- ESTRATTO DEL DOCUMENTO

○ ○ ○

Ieri mattina, nonostante le feste, diversi operatori sanitari delle RSA e delle case di riposo piemontesi sono scesi in piazza in quel di Torino, davanti alla Regione, per protestare insieme ai propri delegati sindacali (della Cub) circa le condizioni inumane di pazienti e lavoratori nelle strutture.
A scatenare la “rivolta” sono state le recenti decisioni della giunta tra cui «offrire un mese gratis “di prova” agli anziani che accettino di andare in casa di riposo, così da spendere soldi per i contribuenti per fare pubblicità alle case di riposo di privati», come spiegato da Alessandro Zanetti del sindacato (VEDI La Repubblica).
Non proprio un’idea geniale, viste le attuali condizioni delle strutture, quasi paralizzate dalla carenza di personale e con gli operatori (infermieri e non) presenti che, quando non trovano posizioni lavorative migliori grazie a cui fuggire, vivono quotidianamente sull’orlo di una crisi di nervi.
Altra questione, quella relativa alla «idea di trasferire direttamente dal pronto soccorso alle Rsa gli anziani, senza far passare i pazienti nei reparti ospedalieri» sottolinea Zanetti, secondo cui «c’è una questione di principio, così si scarica l’emergenza sulle case di riposo per alleggerire i pronto soccorso».
E comunque, al di là delle motivazioni prettamente filosofiche, «le strutture non sono in grado di offrire assistenza sanitaria adeguata per chi esce da un pronto soccorso. Di notte c’è un infermiere anche per 180 ospiti e quasi da nessuna parte esistono i medici in struttura».

○ ○ ○

- Voci di dati raccolte
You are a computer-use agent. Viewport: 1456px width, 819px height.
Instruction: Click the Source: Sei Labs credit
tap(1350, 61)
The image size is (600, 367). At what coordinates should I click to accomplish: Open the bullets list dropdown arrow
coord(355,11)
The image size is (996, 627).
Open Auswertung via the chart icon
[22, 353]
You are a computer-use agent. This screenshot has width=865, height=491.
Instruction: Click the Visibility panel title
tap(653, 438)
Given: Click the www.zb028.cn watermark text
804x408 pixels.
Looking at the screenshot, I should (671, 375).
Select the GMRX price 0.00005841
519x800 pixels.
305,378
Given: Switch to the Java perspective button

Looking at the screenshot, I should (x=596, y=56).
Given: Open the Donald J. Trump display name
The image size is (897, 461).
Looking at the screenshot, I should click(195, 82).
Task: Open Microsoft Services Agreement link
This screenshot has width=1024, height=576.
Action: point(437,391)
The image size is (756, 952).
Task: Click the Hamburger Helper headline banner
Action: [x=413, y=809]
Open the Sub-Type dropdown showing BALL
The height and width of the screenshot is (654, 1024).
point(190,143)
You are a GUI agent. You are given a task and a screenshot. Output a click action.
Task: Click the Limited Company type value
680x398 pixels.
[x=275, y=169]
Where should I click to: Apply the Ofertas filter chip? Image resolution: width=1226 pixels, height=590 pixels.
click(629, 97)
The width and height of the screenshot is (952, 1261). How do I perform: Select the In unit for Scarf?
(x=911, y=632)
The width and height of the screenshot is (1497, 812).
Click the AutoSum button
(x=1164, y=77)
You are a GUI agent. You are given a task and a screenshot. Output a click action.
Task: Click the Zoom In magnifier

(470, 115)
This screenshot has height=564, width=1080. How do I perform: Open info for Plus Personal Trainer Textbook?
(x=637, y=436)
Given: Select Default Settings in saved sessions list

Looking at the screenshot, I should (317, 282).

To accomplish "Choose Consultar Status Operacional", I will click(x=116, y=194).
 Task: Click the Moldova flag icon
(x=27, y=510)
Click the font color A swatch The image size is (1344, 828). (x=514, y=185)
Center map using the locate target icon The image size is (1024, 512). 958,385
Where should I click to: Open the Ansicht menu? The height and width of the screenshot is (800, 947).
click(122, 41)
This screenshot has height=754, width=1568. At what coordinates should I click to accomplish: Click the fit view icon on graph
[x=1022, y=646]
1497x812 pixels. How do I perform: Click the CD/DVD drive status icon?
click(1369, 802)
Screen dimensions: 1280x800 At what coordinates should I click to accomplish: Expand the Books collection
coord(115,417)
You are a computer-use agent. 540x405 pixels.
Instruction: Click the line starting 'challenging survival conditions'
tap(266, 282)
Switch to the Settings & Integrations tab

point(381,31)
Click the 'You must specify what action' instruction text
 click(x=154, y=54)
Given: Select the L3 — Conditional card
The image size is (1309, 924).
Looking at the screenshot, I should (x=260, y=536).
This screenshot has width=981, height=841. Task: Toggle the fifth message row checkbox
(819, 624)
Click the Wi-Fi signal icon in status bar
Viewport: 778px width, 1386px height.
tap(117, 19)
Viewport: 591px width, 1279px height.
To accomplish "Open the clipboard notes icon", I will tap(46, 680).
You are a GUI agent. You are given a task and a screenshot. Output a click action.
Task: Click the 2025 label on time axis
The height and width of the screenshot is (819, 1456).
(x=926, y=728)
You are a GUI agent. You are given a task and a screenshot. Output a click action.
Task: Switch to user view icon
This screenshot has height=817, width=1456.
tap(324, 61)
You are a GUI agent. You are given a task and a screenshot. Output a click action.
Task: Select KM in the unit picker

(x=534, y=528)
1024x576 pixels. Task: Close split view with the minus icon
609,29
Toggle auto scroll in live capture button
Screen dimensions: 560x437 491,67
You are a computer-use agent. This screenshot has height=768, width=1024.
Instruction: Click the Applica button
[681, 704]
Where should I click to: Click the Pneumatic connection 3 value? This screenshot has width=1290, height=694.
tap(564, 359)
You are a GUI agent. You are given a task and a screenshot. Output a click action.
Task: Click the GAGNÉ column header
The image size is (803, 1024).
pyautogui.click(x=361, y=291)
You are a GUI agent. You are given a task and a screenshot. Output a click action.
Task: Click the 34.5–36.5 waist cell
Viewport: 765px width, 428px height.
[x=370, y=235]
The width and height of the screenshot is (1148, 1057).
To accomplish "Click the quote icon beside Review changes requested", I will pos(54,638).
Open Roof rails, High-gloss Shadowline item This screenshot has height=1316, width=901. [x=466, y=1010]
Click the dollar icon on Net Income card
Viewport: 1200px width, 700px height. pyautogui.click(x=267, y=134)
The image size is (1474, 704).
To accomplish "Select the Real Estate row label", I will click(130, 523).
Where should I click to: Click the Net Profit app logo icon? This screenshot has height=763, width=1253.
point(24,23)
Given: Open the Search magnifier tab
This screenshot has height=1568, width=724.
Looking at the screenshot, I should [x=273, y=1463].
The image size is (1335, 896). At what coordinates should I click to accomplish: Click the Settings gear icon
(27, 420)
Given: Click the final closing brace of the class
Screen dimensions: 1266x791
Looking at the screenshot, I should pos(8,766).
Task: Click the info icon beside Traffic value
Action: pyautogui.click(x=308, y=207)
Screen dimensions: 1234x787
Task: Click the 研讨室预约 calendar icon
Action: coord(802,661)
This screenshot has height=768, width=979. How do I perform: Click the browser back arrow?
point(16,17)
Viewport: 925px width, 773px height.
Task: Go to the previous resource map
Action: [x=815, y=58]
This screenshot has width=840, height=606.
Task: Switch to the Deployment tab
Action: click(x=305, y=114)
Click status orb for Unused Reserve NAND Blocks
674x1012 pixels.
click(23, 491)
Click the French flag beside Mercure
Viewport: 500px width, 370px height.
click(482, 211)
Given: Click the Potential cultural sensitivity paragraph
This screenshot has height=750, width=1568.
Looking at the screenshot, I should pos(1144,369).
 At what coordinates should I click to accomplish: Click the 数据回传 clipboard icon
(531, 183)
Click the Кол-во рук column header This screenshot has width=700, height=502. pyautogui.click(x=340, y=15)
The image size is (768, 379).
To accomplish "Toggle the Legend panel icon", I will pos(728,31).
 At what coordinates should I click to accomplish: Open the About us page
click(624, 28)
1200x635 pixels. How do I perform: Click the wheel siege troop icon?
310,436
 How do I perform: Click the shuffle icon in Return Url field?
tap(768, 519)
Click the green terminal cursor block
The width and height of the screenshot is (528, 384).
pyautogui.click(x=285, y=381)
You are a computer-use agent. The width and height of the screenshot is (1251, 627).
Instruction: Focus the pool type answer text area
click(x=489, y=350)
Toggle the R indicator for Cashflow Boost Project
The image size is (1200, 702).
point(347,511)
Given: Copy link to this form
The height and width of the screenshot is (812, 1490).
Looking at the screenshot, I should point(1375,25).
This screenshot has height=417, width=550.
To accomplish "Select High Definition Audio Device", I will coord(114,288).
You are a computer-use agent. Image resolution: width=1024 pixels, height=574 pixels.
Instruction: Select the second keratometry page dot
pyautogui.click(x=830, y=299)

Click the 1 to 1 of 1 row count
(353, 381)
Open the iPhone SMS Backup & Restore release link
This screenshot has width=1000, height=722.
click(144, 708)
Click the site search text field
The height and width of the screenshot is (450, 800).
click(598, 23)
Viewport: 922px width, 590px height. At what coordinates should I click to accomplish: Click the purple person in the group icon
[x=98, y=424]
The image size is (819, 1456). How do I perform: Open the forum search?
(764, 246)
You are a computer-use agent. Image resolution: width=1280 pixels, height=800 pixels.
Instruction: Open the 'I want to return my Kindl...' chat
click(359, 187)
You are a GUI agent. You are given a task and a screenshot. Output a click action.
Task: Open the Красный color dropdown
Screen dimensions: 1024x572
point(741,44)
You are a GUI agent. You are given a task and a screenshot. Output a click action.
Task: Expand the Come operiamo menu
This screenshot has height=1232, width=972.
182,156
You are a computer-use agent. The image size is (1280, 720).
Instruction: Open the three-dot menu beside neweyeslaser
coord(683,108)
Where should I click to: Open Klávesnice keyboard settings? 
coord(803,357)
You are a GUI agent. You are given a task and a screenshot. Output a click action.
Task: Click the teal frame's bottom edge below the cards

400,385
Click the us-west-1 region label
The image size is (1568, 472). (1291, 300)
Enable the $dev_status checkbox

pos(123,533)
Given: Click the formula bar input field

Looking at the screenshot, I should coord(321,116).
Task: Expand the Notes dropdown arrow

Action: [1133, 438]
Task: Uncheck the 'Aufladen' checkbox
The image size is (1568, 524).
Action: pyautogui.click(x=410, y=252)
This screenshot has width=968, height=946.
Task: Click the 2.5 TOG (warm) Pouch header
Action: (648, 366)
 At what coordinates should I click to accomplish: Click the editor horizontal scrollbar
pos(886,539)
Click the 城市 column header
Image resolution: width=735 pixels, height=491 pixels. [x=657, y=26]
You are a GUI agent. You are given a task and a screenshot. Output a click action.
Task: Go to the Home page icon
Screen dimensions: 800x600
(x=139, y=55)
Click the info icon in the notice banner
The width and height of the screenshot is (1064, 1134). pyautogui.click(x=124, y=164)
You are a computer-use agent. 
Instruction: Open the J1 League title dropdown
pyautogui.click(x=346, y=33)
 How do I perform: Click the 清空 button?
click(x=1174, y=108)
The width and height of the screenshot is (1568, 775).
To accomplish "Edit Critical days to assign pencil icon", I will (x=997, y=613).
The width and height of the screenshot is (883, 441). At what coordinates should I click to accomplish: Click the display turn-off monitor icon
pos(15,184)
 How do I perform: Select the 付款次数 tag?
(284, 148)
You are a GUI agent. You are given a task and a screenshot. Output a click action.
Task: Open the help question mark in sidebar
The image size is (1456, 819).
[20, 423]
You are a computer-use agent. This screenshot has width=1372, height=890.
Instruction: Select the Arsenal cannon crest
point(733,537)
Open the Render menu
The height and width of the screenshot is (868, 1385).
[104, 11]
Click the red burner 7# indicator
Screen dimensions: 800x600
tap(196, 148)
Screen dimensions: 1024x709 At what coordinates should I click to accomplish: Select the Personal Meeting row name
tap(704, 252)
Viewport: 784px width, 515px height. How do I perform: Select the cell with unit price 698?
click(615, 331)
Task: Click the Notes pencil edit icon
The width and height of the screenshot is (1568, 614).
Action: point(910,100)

○ ○ ○

- IL COMPITO
Rispondi in base all'articolo sulla protesta nelle RSA piemontesi:
(a) Dove si sono radunati gli operatori sanitari per protestare?
(b) Che cosa offrirebbe la giunta agli anziani che accettano di andare in casa di riposo?
(c) Di notte, fino a quanti ospiti può avere in carico un solo infermiere?
Il materiale riportato qui sopra non è necessario.

- PROBLEMA RISOLTO
(a) A Torino, davanti alla Regione.
(b) Un mese gratis "di prova".
(c) Fino a 180 ospiti.